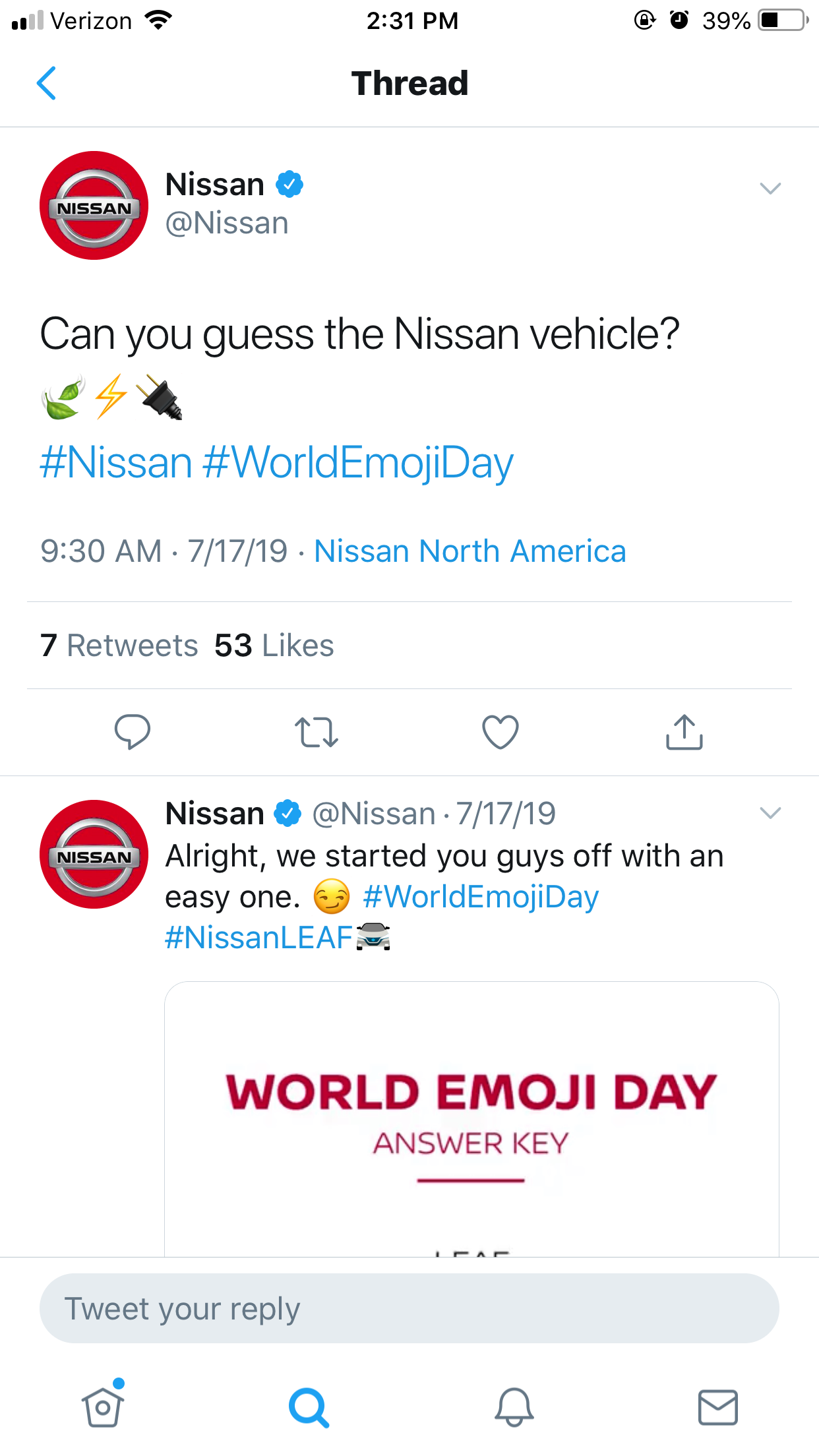
Task: Open the #WorldEmojiDay hashtag in main tweet
Action: coord(358,463)
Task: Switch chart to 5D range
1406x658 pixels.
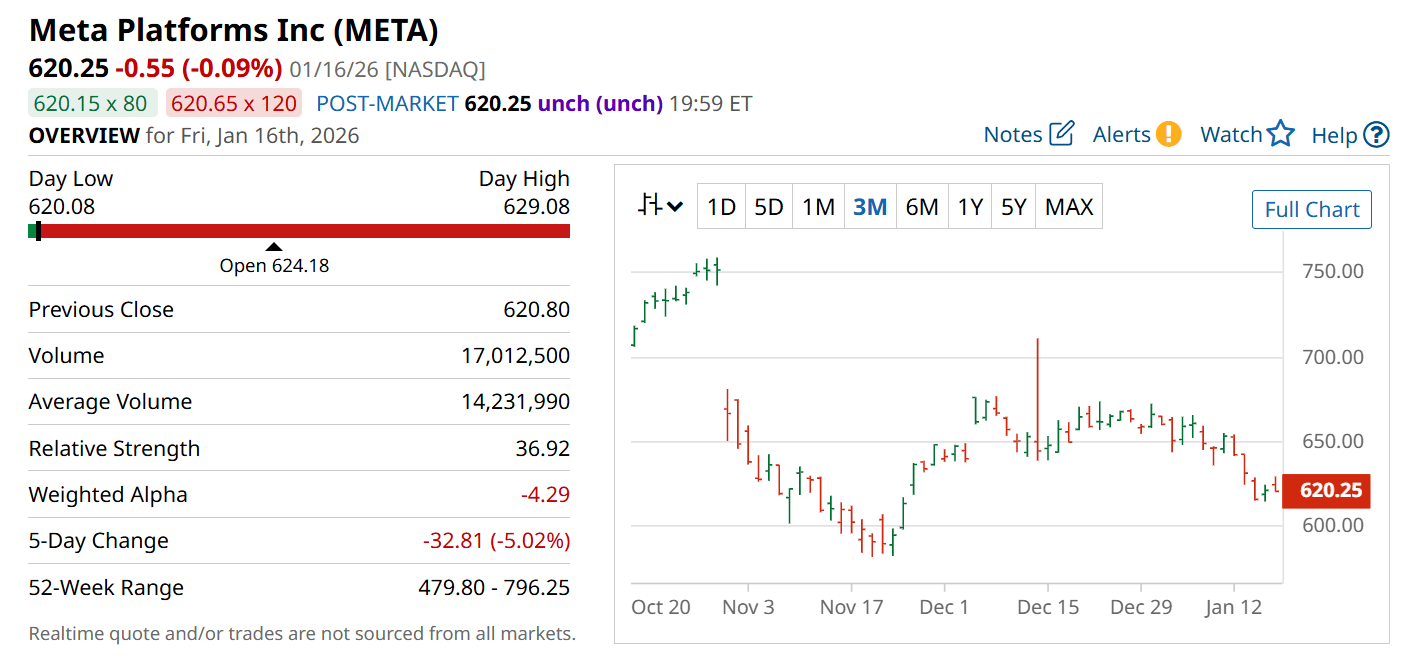Action: (768, 207)
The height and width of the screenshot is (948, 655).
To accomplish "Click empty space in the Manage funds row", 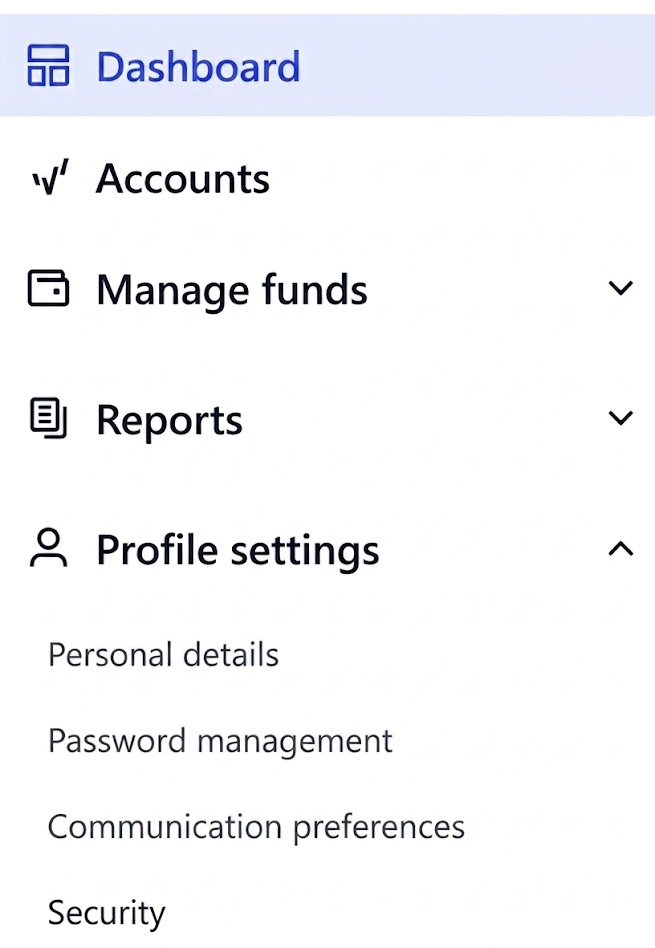I will tap(484, 288).
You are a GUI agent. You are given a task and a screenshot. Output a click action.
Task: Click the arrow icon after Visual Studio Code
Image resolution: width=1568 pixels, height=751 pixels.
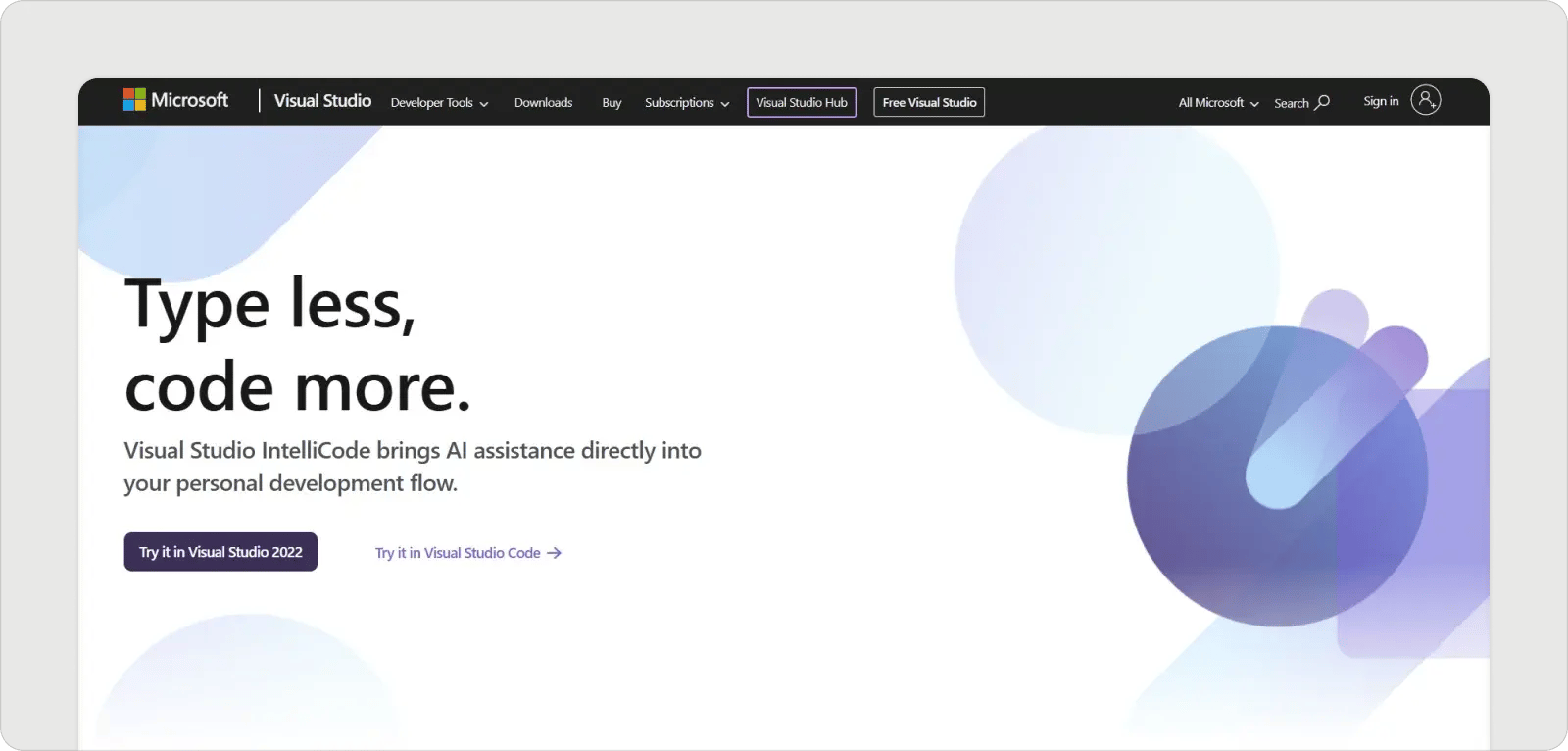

> _The task_: Recast the material, from the line with "You are a GUI" up to and including the last line of the material, as a Markdown table with the columns Row and Line. Skip blank lines and leave out the pictures.

> _Task response_:
| Row | Line |
|---|---|
| 1 | You are a GUI agent. You are given a task and a screenshot. Output a click action. |
| 2 | Task: Click the arrow icon after Visual Studio Code |
| 3 | Image resolution: width=1568 pixels, height=751 pixels. |